P.R.S. INTERNATIONAL, INC., APPELLEE, V. SHRED PAXCORPORATION, APPELLANT.


The opinion of the court was delivered by: Justice McMORROW

Agenda 23-May 1998.

This case involves the question of whether a party's failure to respond to a request for admission pursuant to Supreme Court Rule 216 (134 Ill. 2d R. 216) results in a judicial admission even where the requested admission relates to "ultimate facts" or to "legal Conclusions." Defendant served requests for admissions on plaintiff, and plaintiff did not deny or object to the requests. Based on this failure to respond, defendant moved to have the requests be deemed admitted. The trial court granted that motion. Defendant then moved for summary judgment, and the trial court granted that motion. Plaintiff appealed, and the appellate court reversed.

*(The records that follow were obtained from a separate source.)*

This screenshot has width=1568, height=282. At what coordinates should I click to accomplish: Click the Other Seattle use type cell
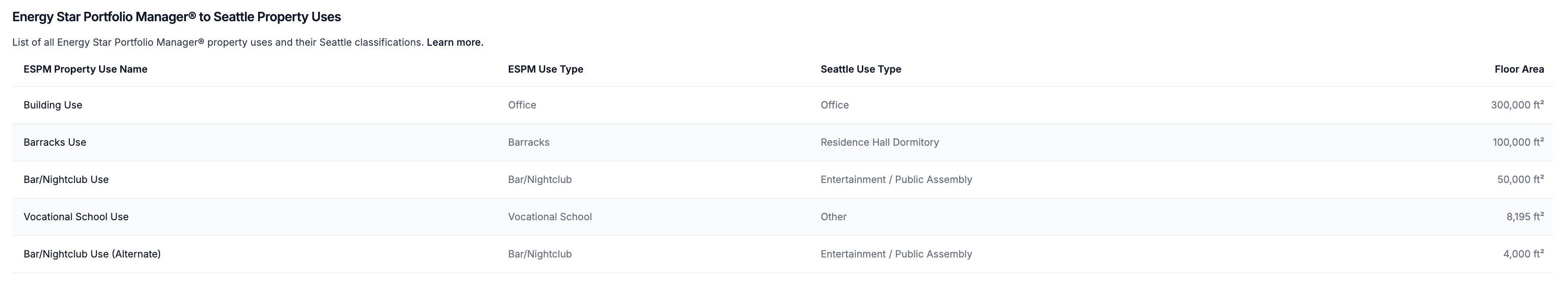pyautogui.click(x=833, y=217)
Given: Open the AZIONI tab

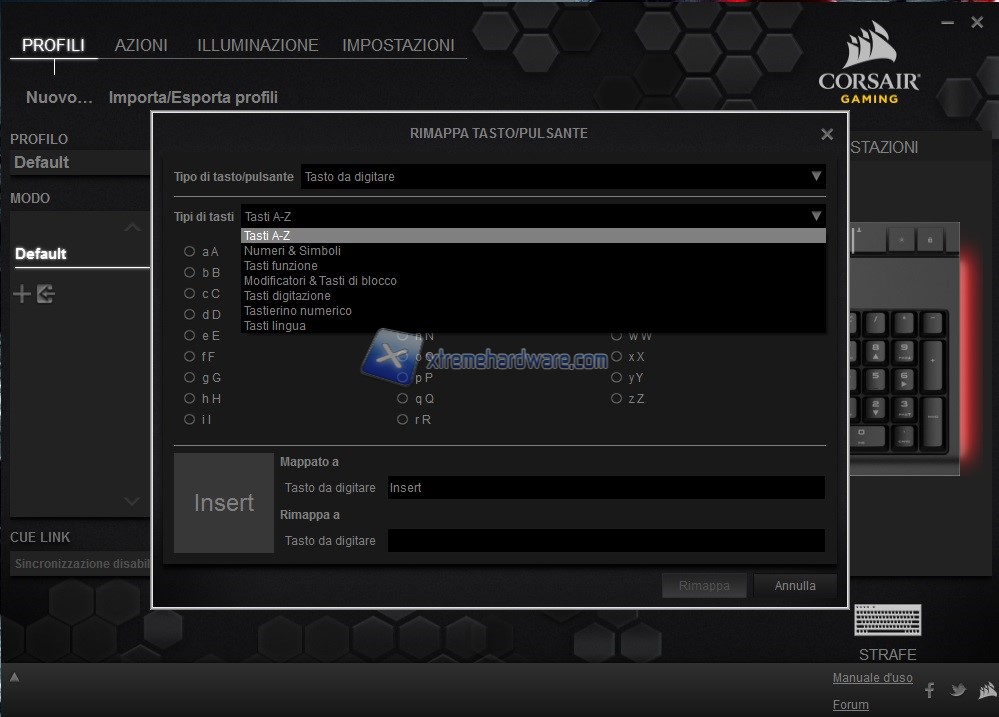Looking at the screenshot, I should coord(141,45).
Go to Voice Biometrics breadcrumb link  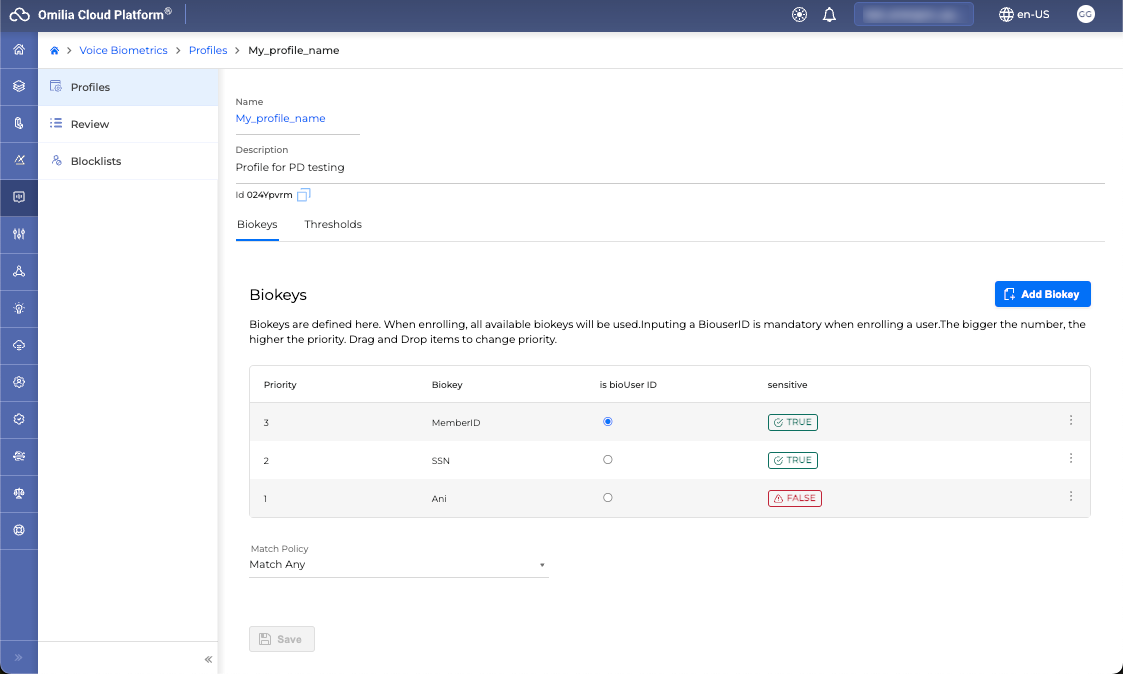point(123,50)
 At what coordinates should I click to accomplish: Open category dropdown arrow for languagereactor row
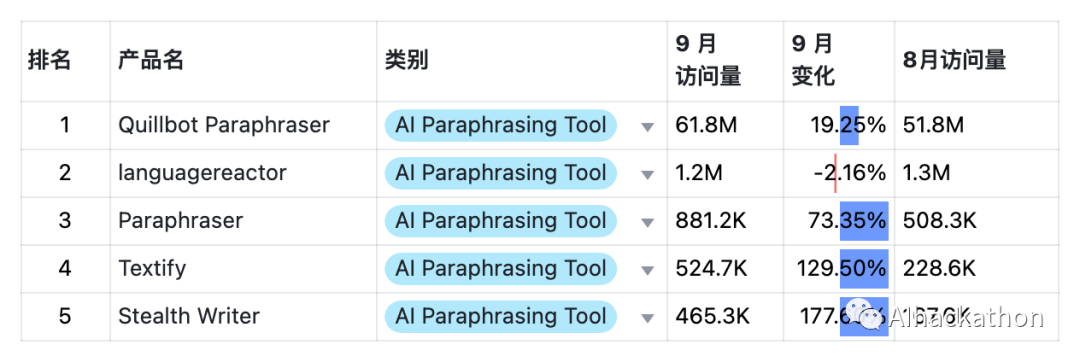pyautogui.click(x=647, y=175)
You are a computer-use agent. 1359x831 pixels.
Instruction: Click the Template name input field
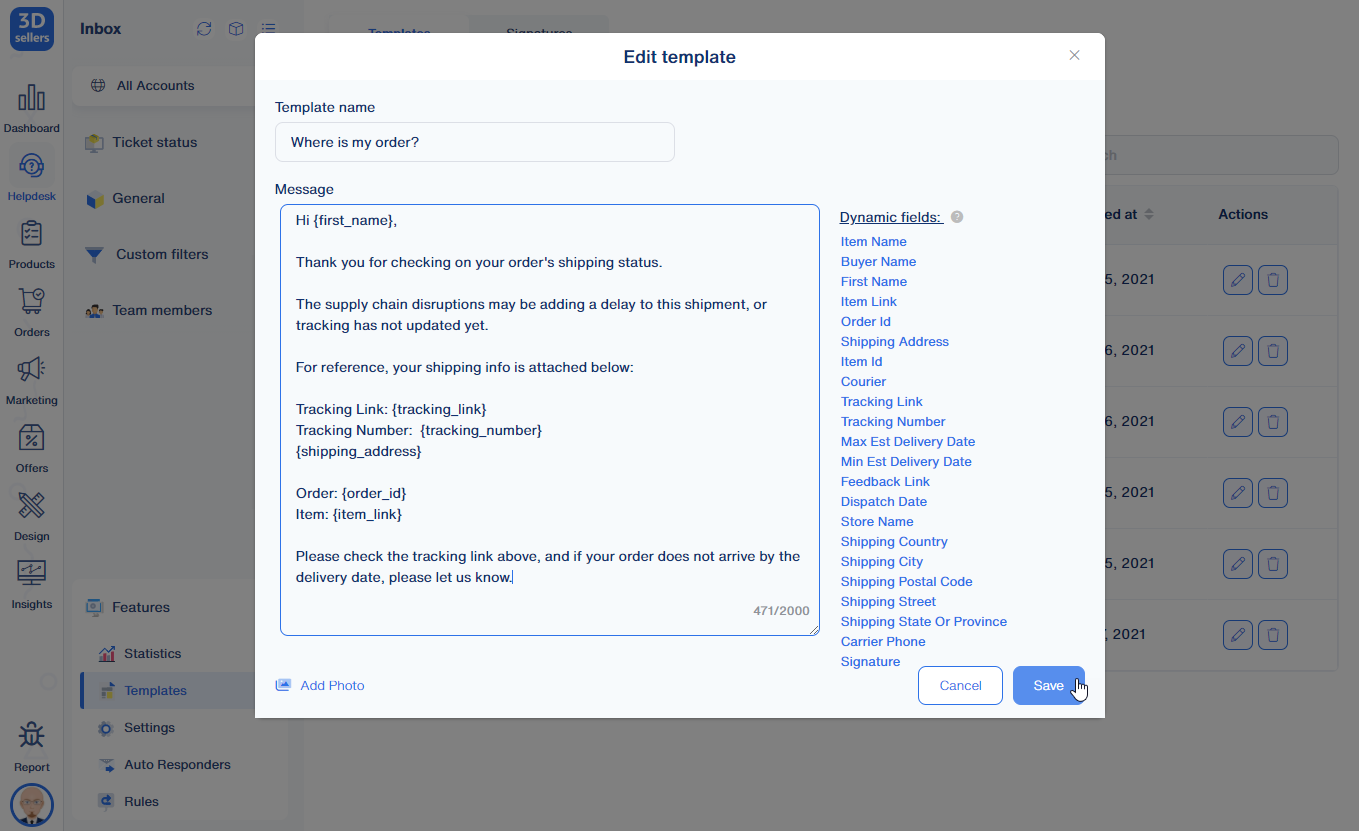[474, 142]
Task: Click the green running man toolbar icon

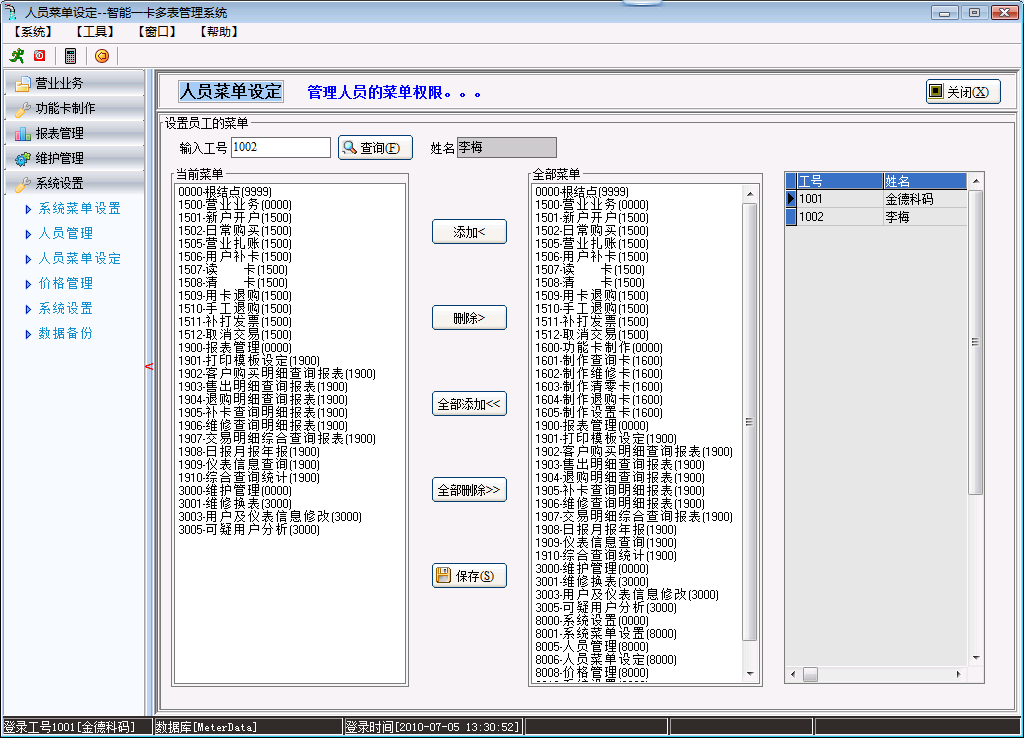Action: (16, 56)
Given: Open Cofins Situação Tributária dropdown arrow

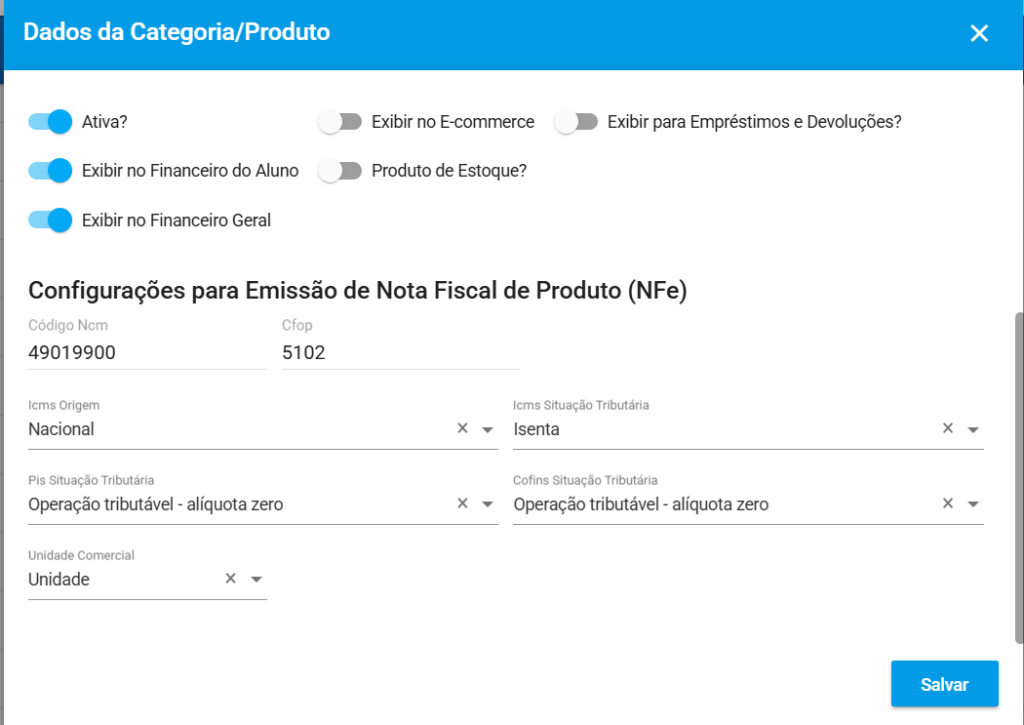Looking at the screenshot, I should 973,505.
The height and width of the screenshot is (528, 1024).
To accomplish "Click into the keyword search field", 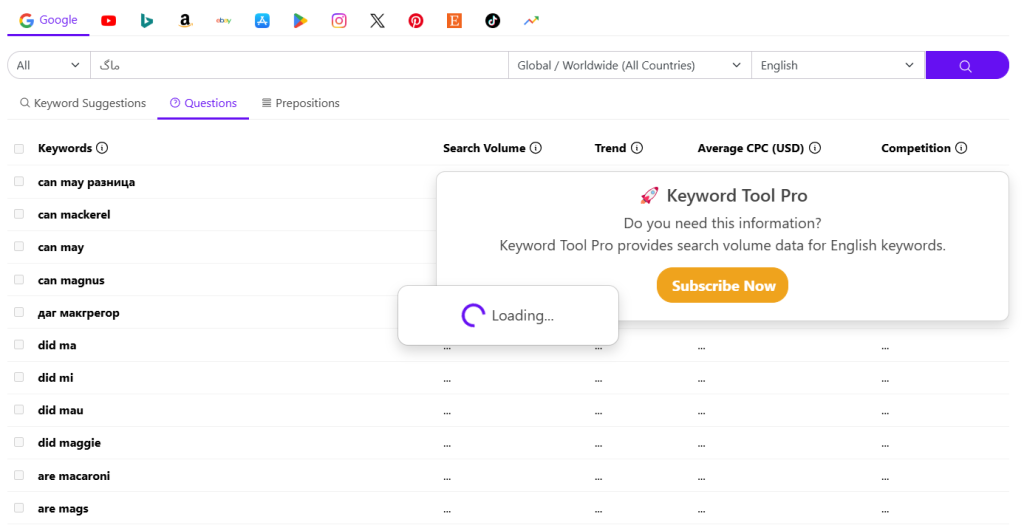I will click(x=300, y=65).
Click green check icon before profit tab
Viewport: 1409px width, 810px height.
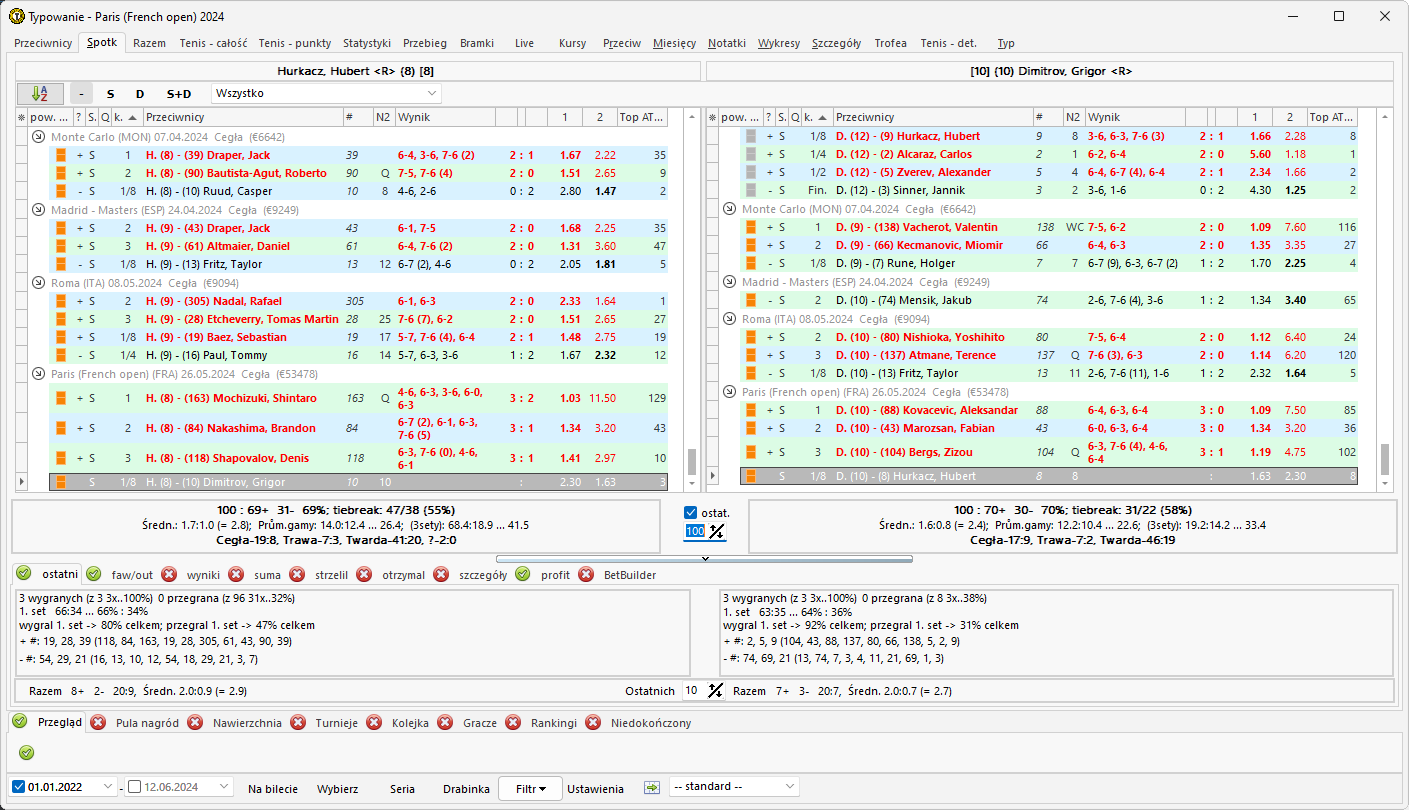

The appellate court found that certain of the requests were improper because they related to "ultimate facts"; that others were improper because they related to "legal Conclusions"; and that the remaining requests, even if deemed admissions, did not support an award of summary judgment. 292 Ill. App. 3d 956. We reverse.

BACKGROUND

The following facts are of record in the case at bar. On April 18, 1990, the parties to this appeal entered into a contract which provided that plaintiff, P.R.S. International, Inc. (PRS), would purchase from defendant, Shred Pax Corporation (Shred Pax), "[o]ne pyrolysis system, including shredders and conveyers as a turnkey operation." The shredders would shred rubber tires, and the pyrolysis machine would burn the shredded tires, converting them to carbon black, which is a substance used in a variety of products. The contract provided that PRS was to make a down payment of $269,460, followed by seven monthly payments of $78,592.50 each, a payment of $39,296.25 in the eighth month, and a final payment of "$39,296.25 net 30 after approval of the shredding system."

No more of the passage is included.